Researchers found that infants whose behavior showed inhibition tend to have a reserved, introverted personality at age 26.
Similarly, the research indicated that adolescents who showed sensitivity to making mistakes had a higher risk for disorders like anxiety and depression as adults.
The National Institutes of Health funded the study that provided strong evidence of the impact of temperament in infants on adult outcomes. The study was published in the Proceedings of the National Academy of Sciences.
“While many studies link early childhood behavior to risk for psychopathology, the findings in our study are unique,” Daniel Pine, M.D., a study author and chief of the NIMH Section on Development and Affective Neuroscience, told the National Institutes of Health. “This is because our study assessed temperament very early in life, linking it with outcomes occurring more than 20 years later through individual differences in neural processes.”
Temperament is defined as the biological differences in how people respond to the world both behaviorally and emotionally, according to NIH. Infancy temperament is the foundation of personality later in life.
Behavioral inhibition, a specific type of temperament, gets characterized by fearful, avoidant and cautious behavior toward unfamiliar situations, people and objects. The study shows BI as relatively stable across toddlerhood and childhood. A greater risk is shown in children with BI for developing anxiety disorders and social withdrawal thank children without it, according to NIH.
Only two studies so far have followed inhibited children from early childhood to adulthood.
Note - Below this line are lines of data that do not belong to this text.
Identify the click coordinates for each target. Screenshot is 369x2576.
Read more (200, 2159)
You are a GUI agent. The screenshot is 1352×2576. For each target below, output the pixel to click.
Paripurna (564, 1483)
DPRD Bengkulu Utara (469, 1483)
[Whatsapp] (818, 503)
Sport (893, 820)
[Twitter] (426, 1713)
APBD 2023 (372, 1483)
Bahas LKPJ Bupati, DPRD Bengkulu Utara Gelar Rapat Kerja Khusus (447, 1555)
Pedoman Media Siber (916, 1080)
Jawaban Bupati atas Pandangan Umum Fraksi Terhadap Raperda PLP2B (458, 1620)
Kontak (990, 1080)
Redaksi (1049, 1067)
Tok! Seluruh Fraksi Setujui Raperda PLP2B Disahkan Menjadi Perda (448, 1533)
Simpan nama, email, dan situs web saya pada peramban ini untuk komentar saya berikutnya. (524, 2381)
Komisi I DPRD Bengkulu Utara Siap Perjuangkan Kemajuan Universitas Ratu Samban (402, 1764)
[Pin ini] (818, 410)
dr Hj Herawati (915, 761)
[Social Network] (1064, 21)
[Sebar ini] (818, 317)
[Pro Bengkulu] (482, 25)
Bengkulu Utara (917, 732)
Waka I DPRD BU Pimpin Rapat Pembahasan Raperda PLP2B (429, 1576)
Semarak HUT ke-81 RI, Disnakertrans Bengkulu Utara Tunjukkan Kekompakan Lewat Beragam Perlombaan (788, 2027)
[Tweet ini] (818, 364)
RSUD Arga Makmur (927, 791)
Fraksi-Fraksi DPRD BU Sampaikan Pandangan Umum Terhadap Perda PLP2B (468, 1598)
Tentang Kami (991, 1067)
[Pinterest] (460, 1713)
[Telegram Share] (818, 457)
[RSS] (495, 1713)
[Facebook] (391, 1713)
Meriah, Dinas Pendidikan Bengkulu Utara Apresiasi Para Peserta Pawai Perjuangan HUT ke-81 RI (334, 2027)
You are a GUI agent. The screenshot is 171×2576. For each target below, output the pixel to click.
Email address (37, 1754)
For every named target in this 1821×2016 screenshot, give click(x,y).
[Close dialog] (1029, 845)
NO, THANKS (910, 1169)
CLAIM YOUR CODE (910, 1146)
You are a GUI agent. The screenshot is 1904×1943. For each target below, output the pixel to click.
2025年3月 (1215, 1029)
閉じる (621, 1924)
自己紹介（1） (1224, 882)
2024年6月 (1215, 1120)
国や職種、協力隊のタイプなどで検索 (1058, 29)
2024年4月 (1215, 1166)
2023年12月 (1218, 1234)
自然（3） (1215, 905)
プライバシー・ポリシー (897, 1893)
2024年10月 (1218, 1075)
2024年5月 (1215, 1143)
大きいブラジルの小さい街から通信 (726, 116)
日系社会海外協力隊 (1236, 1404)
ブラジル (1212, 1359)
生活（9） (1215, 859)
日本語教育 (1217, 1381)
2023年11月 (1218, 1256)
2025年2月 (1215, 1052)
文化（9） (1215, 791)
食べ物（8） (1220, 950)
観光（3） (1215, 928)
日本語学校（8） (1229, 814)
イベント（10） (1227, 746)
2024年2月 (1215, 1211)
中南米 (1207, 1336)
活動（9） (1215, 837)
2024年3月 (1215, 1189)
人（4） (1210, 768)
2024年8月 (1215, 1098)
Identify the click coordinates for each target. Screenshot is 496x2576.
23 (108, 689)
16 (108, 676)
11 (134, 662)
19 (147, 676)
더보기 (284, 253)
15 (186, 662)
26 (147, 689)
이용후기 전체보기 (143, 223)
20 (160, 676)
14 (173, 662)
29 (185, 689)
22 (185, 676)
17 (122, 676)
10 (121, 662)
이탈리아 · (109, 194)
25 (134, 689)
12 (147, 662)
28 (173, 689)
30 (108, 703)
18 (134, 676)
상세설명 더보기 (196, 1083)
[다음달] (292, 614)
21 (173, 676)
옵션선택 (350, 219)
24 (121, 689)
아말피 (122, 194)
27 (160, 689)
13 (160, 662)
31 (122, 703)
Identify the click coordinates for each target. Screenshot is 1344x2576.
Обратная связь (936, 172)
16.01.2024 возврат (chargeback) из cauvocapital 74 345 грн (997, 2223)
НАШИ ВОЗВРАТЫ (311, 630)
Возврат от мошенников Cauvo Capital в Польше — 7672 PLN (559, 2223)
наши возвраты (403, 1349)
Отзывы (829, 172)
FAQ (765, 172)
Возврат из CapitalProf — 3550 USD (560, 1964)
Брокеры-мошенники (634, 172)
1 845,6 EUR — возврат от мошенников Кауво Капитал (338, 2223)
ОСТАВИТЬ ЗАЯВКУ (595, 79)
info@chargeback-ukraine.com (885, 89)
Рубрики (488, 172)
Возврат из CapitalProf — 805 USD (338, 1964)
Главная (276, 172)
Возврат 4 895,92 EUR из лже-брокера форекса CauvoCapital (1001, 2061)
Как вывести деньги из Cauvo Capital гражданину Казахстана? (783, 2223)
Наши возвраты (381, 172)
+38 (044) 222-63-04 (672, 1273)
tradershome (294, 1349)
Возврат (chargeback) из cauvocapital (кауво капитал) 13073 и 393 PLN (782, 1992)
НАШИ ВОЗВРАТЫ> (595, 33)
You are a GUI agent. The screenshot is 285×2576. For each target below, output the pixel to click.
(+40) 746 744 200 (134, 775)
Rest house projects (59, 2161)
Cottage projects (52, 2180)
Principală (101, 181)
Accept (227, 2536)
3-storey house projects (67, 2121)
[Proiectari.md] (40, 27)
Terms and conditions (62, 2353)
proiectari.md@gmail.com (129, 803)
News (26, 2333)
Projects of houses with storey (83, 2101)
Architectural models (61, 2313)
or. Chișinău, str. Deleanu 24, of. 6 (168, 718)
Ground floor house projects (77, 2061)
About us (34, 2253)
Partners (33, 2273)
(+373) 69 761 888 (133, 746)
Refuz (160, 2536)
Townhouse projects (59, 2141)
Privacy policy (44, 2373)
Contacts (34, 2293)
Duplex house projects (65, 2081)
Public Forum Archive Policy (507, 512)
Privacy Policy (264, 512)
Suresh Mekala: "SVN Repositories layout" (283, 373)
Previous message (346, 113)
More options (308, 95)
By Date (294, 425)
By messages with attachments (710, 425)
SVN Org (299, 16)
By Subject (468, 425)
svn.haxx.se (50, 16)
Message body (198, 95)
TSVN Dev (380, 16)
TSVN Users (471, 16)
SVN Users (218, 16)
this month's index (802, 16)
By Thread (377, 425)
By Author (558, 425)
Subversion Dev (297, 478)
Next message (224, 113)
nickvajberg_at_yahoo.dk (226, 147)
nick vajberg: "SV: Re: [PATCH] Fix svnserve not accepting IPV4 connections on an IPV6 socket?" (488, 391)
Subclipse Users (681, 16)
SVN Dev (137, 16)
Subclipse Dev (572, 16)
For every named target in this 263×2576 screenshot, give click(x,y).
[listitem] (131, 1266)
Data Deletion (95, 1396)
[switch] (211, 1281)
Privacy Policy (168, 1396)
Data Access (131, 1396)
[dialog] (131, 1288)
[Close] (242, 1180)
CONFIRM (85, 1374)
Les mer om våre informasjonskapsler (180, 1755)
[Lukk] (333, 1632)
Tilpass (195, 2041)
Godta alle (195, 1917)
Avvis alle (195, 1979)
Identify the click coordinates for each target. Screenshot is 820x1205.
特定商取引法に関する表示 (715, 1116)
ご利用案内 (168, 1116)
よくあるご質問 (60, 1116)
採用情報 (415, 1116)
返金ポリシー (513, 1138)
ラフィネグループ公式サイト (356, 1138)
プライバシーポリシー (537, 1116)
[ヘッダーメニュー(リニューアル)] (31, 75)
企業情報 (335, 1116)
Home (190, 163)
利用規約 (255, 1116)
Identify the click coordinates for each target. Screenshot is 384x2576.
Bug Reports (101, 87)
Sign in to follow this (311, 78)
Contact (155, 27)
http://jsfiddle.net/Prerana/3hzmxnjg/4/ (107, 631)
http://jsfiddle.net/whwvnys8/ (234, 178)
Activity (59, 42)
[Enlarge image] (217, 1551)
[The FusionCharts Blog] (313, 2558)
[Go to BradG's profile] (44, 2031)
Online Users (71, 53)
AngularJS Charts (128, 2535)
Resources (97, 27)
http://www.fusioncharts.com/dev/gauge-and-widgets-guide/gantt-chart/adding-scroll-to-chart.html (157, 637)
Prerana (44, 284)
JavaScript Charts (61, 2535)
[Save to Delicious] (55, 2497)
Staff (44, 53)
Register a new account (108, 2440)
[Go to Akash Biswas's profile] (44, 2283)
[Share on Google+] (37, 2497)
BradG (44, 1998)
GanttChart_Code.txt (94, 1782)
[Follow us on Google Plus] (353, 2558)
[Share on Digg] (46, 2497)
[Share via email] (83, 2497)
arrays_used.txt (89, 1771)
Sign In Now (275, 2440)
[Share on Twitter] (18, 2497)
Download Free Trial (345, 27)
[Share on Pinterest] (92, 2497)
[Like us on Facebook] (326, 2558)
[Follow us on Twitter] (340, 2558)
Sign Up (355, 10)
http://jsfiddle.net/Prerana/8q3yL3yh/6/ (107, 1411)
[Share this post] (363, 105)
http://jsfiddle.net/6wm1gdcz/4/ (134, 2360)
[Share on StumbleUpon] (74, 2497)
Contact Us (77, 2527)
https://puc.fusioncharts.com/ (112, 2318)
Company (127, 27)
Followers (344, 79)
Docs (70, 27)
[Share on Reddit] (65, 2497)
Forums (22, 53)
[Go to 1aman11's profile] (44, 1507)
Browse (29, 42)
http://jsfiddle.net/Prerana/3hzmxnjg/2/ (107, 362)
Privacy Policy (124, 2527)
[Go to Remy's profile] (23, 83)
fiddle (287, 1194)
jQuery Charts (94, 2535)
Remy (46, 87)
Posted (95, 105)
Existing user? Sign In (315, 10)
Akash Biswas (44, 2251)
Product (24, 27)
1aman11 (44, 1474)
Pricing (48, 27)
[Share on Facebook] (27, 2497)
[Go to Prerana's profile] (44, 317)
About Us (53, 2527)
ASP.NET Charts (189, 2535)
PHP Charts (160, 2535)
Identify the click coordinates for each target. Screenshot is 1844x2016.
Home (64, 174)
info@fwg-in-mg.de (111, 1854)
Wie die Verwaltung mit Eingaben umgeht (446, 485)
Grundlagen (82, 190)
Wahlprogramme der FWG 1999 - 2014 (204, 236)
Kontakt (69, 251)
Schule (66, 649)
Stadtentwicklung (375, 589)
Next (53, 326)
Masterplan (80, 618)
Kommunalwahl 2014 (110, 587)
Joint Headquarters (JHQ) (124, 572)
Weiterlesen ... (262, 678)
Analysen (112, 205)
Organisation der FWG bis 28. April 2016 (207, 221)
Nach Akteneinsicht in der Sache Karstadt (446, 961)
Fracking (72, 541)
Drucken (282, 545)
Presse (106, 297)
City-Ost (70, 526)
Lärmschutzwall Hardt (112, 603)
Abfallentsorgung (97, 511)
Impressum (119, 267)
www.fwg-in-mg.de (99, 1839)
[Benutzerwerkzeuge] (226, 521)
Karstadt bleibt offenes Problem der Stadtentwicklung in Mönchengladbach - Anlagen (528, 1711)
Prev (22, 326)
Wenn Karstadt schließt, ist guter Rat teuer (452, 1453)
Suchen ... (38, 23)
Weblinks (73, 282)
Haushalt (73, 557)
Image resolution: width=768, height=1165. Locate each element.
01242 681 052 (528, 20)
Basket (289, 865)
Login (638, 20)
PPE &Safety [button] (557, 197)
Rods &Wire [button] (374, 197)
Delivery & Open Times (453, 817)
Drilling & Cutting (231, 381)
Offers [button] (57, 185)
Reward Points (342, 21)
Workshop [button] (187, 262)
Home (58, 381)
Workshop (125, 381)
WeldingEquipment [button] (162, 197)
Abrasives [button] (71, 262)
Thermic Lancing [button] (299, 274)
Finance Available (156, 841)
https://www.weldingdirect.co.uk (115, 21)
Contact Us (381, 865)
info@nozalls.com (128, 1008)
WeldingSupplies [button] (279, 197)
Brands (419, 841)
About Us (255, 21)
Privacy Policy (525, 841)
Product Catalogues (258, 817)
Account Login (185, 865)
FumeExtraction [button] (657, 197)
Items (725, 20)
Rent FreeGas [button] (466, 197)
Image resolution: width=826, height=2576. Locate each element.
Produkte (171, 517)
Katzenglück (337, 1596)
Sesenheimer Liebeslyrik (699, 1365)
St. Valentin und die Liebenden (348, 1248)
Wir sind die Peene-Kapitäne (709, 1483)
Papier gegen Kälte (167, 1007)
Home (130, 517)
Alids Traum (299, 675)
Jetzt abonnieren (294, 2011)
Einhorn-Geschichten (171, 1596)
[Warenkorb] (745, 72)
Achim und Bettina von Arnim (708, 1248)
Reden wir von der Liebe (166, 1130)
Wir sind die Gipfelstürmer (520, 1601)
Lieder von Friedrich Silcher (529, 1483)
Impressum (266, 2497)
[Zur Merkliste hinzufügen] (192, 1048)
This study was conducted by researchers at the National Institute of Mental Health, the University of Maryland, College Park and the Catholic University of America, Washington, D.C. The study has been following participants since they were 14 months old, according to NIH.
Researchers also included A neurophysiological measure was also included in the study. It would help researchers identify differences in participants for their later psychopathology.
Participants came back to the lab at age 15 for neurophysiological data. This data was used to assess a negative dip in the electrical signal recorded form the brain.
This error-related negativity (ERN) occurs after incorrect responses on computerized tasks, the National Institutes of Health said. ERN mirrors the degree to which participants are sensitive to errors. A larger ERN signal was associated with internalizing conditions like anxiety. A smaller ERN gets associated with conditions like substance abuse or impulsivity.
The participants came back again at age 26 to assess their personalities, psychopathology, social functioning, education and employment outcomes.
A BI at 14 months predicted a participant at age 26 to have a more reserved personality. It also predicted increased levels of internalizing psychopathology, but that was shown only in participants who also displayed larger ERN signals at age 15, according to the study.
“We have studied the biology of behavioral inhibition over time and it is clear that it has a profound effect influencing developmental outcome,” Dr. Nathan Fox, study author, said in the study.